PROBLEMS TO WORK ON »
1. In the Harbans Lal judgment, what sentence did the trial court impose on the three accused?
2. Carry on the Harbans Lal judgment from the end of its last sentence.

PAGE TEXT »
>> BEGIN
Harbans Lal Vs. State of Punjab
(From the Judgment and Order dated 6.10.82 of the Punjab & Haryana High Court in Crl. A.No. 449-DB of 1982)
(From the Judgment and Order dated 6.10.82 of the Punjab & Haryana High Court in Crl. A.No. 449-DB of 1982)
Mr. Ranbir Yadav, Advocate for Mr. R.S. Suri, Advocate for the Respondent.
Indian Penal Code, 1860:
Sections 302/34 – Death by burning – Deceased died from burn injuries while residing in her husband’s (appellant’s) house – Prosecution witnesses not reliable – High Court convicted the appellant on the supposition that the deceased was staying with the appellant – High Court did not consider the defence witnesses and the statement of the appellant that due to the strained relations the appellant was living sleeping in his shop – Benefit of doubt given to the appellant – Appeal allowed.
1. The appellant along with his two sons Pawan Kumar and Dial Ram were sent up for trial in connection with the murder of Punni Devi – wife of the appellant and mother of Pawan Kumar and Dial Ram on the night intervening 16/17 October, 1981. The trial court convicted all the three accused for offences under Section 302/34 IPC vide its judgment dated 15-06-1982 and sentenced them to undergo life imprisonment. On appeal, the High Court gave benefit of doubt to Pawan Kumar and Dial Ram and acquitted them. The conviction and sentence of the appellant was, however, maintained.
2. By special leave, the appellant has called in question his conviction and sentence.
>> END
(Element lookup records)
>> BEGIN
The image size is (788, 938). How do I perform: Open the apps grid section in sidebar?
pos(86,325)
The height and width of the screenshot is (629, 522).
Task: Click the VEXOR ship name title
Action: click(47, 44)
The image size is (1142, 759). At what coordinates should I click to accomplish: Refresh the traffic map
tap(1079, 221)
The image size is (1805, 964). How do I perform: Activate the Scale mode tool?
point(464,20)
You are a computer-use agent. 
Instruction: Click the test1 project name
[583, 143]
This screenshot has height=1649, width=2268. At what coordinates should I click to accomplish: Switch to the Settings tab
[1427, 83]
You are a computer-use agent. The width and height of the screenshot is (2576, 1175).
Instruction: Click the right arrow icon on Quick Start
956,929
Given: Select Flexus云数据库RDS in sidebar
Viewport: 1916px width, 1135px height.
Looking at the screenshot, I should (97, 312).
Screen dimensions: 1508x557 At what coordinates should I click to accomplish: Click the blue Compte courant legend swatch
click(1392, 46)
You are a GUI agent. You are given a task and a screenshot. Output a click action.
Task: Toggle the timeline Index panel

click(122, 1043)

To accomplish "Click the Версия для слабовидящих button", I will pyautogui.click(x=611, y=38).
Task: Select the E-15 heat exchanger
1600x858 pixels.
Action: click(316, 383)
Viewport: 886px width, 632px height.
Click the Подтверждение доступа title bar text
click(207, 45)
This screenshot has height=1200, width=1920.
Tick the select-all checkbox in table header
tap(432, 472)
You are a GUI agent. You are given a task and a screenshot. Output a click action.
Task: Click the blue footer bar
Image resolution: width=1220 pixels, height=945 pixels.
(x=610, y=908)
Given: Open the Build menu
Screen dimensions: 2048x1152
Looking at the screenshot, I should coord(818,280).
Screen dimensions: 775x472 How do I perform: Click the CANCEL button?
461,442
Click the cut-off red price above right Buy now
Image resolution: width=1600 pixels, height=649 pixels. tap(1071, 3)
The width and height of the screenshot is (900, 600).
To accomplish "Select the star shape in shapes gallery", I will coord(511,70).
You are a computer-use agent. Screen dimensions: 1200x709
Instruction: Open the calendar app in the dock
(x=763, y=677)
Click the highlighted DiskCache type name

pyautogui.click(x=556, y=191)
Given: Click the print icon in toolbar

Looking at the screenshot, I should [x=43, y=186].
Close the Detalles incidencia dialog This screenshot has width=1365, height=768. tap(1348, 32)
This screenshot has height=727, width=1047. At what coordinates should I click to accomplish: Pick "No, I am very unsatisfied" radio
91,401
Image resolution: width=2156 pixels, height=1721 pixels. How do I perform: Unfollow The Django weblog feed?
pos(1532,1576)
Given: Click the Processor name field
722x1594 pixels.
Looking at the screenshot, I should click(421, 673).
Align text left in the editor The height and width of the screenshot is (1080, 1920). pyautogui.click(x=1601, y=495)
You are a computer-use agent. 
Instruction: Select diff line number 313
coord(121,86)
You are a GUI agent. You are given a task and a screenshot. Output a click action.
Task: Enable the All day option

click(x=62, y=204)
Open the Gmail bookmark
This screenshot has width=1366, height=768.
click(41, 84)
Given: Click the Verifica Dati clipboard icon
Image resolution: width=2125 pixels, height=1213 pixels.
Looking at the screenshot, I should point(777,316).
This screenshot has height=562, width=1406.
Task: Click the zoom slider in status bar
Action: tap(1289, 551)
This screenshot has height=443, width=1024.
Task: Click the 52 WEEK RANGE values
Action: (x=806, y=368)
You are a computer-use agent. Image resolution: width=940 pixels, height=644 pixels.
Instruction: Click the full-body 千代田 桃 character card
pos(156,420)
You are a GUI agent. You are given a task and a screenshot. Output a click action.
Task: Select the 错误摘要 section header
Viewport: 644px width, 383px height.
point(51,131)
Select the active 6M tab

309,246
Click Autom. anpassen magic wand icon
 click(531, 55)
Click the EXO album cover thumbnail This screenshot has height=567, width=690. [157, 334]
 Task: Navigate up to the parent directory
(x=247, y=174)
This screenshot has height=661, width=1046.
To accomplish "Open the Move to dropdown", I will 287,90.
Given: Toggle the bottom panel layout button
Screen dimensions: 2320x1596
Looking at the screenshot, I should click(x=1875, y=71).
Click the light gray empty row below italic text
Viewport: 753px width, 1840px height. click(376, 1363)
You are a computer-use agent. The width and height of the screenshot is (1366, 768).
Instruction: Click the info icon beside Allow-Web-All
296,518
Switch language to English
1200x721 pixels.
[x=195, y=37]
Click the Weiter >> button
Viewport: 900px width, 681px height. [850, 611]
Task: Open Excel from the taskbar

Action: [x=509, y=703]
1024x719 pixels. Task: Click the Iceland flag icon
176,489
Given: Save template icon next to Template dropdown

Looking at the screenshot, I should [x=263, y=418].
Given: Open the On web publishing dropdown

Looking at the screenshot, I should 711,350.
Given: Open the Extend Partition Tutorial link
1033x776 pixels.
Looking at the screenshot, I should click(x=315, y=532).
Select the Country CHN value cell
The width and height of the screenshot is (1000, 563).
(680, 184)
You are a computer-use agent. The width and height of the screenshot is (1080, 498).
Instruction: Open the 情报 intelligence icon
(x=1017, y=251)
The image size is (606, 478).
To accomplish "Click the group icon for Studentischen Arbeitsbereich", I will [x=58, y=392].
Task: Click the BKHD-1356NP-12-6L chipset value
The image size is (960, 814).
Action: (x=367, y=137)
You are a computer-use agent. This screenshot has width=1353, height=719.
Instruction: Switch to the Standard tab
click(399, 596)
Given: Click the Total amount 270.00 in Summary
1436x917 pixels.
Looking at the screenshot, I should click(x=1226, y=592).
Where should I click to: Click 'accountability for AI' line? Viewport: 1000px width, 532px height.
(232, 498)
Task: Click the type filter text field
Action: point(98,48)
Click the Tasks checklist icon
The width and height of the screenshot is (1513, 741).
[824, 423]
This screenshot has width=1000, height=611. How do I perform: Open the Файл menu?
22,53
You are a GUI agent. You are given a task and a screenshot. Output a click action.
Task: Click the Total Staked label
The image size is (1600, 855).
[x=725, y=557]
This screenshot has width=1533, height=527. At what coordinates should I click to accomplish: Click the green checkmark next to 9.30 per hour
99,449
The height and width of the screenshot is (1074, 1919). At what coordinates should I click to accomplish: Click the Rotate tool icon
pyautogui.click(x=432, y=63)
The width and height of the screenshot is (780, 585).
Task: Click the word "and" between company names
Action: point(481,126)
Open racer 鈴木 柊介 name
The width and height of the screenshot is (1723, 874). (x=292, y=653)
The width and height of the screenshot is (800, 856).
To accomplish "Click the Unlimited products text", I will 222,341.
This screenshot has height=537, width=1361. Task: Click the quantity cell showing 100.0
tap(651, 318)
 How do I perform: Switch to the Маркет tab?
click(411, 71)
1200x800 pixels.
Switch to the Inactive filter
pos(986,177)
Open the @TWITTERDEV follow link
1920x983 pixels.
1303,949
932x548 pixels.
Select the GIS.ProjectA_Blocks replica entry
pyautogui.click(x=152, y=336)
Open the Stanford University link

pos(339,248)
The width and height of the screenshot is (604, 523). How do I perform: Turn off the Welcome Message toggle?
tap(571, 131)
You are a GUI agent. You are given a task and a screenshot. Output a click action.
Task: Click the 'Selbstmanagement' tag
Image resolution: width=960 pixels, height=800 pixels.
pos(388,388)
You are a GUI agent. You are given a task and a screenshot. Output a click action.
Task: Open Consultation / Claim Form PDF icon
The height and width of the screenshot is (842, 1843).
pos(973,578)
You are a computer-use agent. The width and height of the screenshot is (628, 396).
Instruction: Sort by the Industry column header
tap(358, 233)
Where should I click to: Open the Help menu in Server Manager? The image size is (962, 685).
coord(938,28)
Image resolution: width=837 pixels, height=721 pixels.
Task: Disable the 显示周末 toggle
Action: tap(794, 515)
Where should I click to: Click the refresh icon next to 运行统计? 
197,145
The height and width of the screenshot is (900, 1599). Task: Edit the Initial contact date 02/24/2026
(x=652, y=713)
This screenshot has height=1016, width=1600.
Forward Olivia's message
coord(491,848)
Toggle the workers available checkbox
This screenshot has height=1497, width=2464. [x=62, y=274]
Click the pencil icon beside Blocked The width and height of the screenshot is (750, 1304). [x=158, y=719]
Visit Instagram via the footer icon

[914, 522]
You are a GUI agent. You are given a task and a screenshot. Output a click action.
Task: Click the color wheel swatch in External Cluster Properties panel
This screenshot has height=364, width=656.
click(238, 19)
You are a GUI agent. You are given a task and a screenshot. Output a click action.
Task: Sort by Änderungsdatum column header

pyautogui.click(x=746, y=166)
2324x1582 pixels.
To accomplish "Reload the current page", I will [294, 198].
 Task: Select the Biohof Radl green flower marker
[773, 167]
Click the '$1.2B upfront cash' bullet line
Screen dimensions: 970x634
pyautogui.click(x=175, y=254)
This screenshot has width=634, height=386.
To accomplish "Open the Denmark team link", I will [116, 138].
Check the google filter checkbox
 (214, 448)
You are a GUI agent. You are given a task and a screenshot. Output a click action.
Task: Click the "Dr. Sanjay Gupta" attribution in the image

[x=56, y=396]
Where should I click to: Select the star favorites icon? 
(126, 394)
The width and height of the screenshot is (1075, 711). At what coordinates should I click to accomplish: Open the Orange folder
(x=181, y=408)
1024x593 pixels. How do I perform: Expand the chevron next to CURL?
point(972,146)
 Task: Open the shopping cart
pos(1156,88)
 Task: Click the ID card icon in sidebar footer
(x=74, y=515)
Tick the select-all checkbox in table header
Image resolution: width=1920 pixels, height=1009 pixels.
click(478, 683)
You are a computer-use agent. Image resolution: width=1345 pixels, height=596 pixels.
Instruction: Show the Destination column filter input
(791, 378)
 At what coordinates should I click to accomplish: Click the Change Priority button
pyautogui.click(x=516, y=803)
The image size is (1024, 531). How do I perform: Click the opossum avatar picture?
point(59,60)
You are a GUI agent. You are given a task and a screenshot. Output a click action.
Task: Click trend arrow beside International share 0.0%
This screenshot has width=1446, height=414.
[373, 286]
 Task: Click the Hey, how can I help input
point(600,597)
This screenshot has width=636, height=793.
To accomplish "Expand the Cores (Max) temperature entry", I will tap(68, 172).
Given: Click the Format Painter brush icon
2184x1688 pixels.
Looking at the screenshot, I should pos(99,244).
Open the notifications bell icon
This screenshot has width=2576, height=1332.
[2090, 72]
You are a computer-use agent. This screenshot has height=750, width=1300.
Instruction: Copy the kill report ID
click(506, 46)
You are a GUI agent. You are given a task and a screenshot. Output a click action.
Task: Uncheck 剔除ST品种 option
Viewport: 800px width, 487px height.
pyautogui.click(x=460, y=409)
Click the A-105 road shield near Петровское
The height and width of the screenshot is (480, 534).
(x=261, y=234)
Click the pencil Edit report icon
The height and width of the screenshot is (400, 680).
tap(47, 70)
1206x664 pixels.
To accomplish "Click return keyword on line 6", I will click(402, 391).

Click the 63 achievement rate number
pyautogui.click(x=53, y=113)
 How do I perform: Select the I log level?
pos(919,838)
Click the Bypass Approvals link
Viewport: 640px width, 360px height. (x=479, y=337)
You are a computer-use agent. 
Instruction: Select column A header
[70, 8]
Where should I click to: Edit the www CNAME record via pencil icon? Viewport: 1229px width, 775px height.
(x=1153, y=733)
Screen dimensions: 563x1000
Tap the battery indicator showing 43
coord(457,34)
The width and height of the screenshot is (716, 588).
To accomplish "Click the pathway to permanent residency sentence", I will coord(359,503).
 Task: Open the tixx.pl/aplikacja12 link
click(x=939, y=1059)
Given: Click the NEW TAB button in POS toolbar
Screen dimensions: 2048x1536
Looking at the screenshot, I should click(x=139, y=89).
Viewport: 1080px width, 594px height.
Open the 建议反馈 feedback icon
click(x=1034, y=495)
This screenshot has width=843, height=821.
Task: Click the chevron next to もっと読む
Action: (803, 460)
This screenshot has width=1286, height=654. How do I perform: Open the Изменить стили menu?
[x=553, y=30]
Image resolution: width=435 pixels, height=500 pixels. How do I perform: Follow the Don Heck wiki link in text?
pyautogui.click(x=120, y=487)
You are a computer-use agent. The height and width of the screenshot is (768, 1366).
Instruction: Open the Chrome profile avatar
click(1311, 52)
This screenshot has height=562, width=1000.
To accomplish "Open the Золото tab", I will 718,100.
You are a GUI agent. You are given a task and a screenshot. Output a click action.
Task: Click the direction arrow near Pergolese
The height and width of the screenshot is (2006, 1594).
>> END
RESPONSES FOR EACH TASK »
1. Life imprisonment.

2.
3. We have heard learned counsel for the parties and examined the record.
4. That Punni Devi died as a result of burn injuries on the night intervening October 16/17, 1981, in the house of her husband Harbans Lal appellant, is not in dispute. The question, however, is whether the prosecution has been able to establish that the appellant committed the crime.
5. The prosecution examined PW-11 Kartar Singh and PW-12 Karnail Singh – grandson of PW-11, as the two witnesses of the occurrence. The High Court while considering the submissions relating to the evidence of Kartar Singh PW-11 found that the criticism of his evidence “was not without force” but went on to say that even if the evidence of that witness was ‘ignored’, the fact remains that the deceased was found dead in her own house where she was residing with the appellant and that it was not a case of suicide and therefore the appellant must have burnt her to death. Thus, the High Court appears to have relied upon that circumstance to uphold the conviction and sentence of the appellant.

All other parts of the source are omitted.